Supplied data:

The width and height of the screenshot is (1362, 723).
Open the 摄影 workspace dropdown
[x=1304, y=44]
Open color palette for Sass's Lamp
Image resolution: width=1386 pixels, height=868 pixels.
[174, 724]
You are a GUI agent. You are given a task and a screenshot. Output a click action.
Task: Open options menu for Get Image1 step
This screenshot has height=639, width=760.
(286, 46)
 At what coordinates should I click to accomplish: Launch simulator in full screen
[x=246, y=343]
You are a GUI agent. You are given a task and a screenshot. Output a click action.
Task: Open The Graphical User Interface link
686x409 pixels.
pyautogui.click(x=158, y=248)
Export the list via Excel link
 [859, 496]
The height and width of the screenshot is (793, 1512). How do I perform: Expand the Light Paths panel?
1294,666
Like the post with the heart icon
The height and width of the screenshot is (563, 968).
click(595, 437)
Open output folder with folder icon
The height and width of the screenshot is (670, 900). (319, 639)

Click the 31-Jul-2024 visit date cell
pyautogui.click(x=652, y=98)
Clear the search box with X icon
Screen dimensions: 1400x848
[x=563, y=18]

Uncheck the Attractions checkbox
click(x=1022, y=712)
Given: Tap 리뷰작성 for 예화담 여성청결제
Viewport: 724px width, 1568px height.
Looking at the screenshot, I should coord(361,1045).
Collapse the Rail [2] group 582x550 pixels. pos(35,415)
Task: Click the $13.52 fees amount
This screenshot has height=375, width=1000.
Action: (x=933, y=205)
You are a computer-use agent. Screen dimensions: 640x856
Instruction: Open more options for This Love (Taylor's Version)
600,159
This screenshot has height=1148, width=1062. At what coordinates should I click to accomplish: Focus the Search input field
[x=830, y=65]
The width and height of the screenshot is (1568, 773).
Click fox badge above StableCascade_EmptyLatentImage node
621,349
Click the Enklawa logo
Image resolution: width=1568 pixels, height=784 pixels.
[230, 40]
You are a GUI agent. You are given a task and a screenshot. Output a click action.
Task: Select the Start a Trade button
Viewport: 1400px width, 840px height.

Given problem: Render every line of the records above as a Markdown table with two columns, Row and Record text. Number the rows in order and leave out the blank lines.

Finished answer:
| Row | Record text |
|---|---|
| 1 | The width and height of the screenshot is (1362, 723). |
| 2 | Open the 摄影 workspace dropdown |
| 3 | [x=1304, y=44] |
| 4 | Open color palette for Sass's Lamp |
| 5 | Image resolution: width=1386 pixels, height=868 pixels. |
| 6 | [174, 724] |
| 7 | You are a GUI agent. You are given a task and a screenshot. Output a click action. |
| 8 | Task: Open options menu for Get Image1 step |
| 9 | This screenshot has height=639, width=760. |
| 10 | (286, 46) |
| 11 |  At what coordinates should I click to accomplish: Launch simulator in full screen |
| 12 | [x=246, y=343] |
| 13 | You are a GUI agent. You are given a task and a screenshot. Output a click action. |
| 14 | Task: Open The Graphical User Interface link |
| 15 | 686x409 pixels. |
| 16 | pyautogui.click(x=158, y=248) |
| 17 | Export the list via Excel link |
| 18 |  [859, 496] |
| 19 | The height and width of the screenshot is (793, 1512). How do I perform: Expand the Light Paths panel? |
| 20 | 1294,666 |
| 21 | Like the post with the heart icon |
| 22 | The height and width of the screenshot is (563, 968). |
| 23 | click(595, 437) |
| 24 | Open output folder with folder icon |
| 25 | The height and width of the screenshot is (670, 900). (319, 639) |
| 26 | Click the 31-Jul-2024 visit date cell |
| 27 | pyautogui.click(x=652, y=98) |
| 28 | Clear the search box with X icon |
| 29 | Screen dimensions: 1400x848 |
| 30 | [x=563, y=18] |
| 31 | Uncheck the Attractions checkbox |
| 32 | click(x=1022, y=712) |
| 33 | Given: Tap 리뷰작성 for 예화담 여성청결제 |
| 34 | Viewport: 724px width, 1568px height. |
| 35 | Looking at the screenshot, I should coord(361,1045). |
| 36 | Collapse the Rail [2] group 582x550 pixels. pos(35,415) |
| 37 | Task: Click the $13.52 fees amount |
| 38 | This screenshot has height=375, width=1000. |
| 39 | Action: (x=933, y=205) |
| 40 | You are a computer-use agent. Screen dimensions: 640x856 |
| 41 | Instruction: Open more options for This Love (Taylor's Version) |
| 42 | 600,159 |
| 43 | This screenshot has height=1148, width=1062. At what coordinates should I click to accomplish: Focus the Search input field |
| 44 | [x=830, y=65] |
| 45 | The width and height of the screenshot is (1568, 773). |
| 46 | Click fox badge above StableCascade_EmptyLatentImage node |
| 47 | 621,349 |
| 48 | Click the Enklawa logo |
| 49 | Image resolution: width=1568 pixels, height=784 pixels. |
| 50 | [230, 40] |
| 51 | You are a GUI agent. You are given a task and a screenshot. Output a click action. |
| 52 | Task: Select the Start a Trade button |
| 53 | Viewport: 1400px width, 840px height. |